_What to do_
Please repeat every one of the entries below word for word, in the same order.
- - -
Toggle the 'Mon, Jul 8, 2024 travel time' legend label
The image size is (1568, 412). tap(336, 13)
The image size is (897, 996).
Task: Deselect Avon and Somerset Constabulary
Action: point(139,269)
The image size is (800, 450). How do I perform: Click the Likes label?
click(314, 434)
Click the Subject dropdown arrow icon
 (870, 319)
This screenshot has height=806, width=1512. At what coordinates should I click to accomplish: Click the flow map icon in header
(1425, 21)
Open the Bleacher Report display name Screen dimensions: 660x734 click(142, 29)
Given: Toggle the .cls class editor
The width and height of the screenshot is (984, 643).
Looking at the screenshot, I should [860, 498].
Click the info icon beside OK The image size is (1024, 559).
- - -
_Reply_
Toggle the 'Mon, Jul 8, 2024 travel time' legend label
The image size is (1568, 412). tap(336, 13)
The image size is (897, 996).
Task: Deselect Avon and Somerset Constabulary
Action: point(139,269)
The image size is (800, 450). How do I perform: Click the Likes label?
click(314, 434)
Click the Subject dropdown arrow icon
 (870, 319)
This screenshot has height=806, width=1512. At what coordinates should I click to accomplish: Click the flow map icon in header
(1425, 21)
Open the Bleacher Report display name Screen dimensions: 660x734 click(142, 29)
Given: Toggle the .cls class editor
The width and height of the screenshot is (984, 643).
Looking at the screenshot, I should [860, 498].
Click the info icon beside OK The image size is (1024, 559).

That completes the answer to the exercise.